Ледяной страх вместе с черной водой пролился ему под рубаху. Остановил его жаркую внезапную нежность. Угроза, почти смертельная, придвинулась из-за коричневого корявого ствола. Нечто опасное и ужасное, готовое погубить их обоих, мерцало каменными блестящими глазками, обвивало ствол чешуйчатым мокрым хвостом, взирало на них. Он отступил от нее, вышел на дождь.
– Нам пора… – глухо произнес Белосельцев, шагнул туда, где, похожая на раскаленную спираль, в красной дымке горела буква «М». Оглянулся на дерево, и ему показалось, что по стволу вместе с водой скользнуло и исчезло в листве чешуйчатое мокрое тулово.
Молча проводил ее до входа в метро. Торопливо простился. Она не пыталась задержаться, удивленно на него смотрела. Вернулся домой, мокрый до нитки. Стянул с себя липкую одежду, сбросил хлюпающие туфли. Стоял перед коробками с бабочками. Слушал, как гремит в водостоке дождь. Испытывал необъяснимую тупую усталость, словно в кровь ему впрыснули остужающий сонный наркоз.
Глава шестая
Под вечер по пыльной, красной, как перец, дороге, изведенные тряской, ослепленные белым, равномерно жгущим солнцем, они въехали в Баттамбанг. Одолели запруженный велосипедистами мост над зеленоватой недвижной рекой. Подкатили к двухэтажному отелю в маленьком парке, с дергающейся в сумерках неоновой вывеской.

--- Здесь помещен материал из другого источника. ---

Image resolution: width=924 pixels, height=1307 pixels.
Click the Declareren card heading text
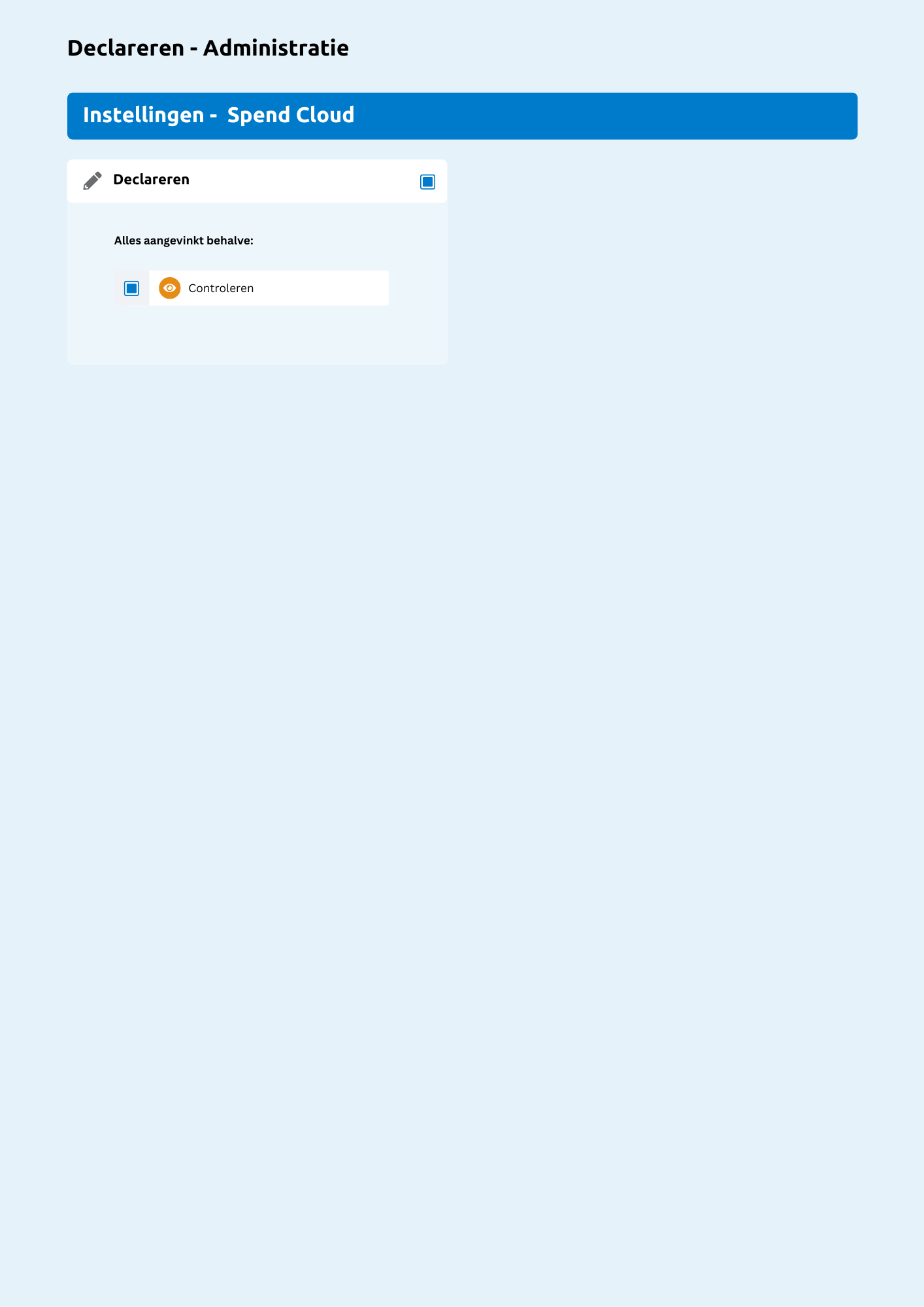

Служитель, раскланявшись, принял от Сом Кыта бумаги, что-то записал в раскрытую книгу. Отвел их наверх, в номера. Белосельцеву и Сом Кыту – отдельные, с выходом на открытую вдоль всего фасада галерею, на уровне темных древесных крон. А остальным – общий номер с выходом в грязноватый обшарпанный коридор.

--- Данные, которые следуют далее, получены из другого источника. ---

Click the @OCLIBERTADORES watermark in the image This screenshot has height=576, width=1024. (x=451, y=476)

Белосельцев после тяжелой дороги, после мучительных встреч и бесед, после обморока, опрокинувшего его бесшумным ударом, испытывал опустошенность и усталость. Рассеянно оглядывал грубо выбеленную комнату, деревянную некрашеную кровать с четырьмя нестругаными стояками, к которым была приторочена москитная сетка. Сломанный кондиционер, отсутствие в потолке вентилятора, не сулящие свежести сумерки – все увеличивало чувство усталости.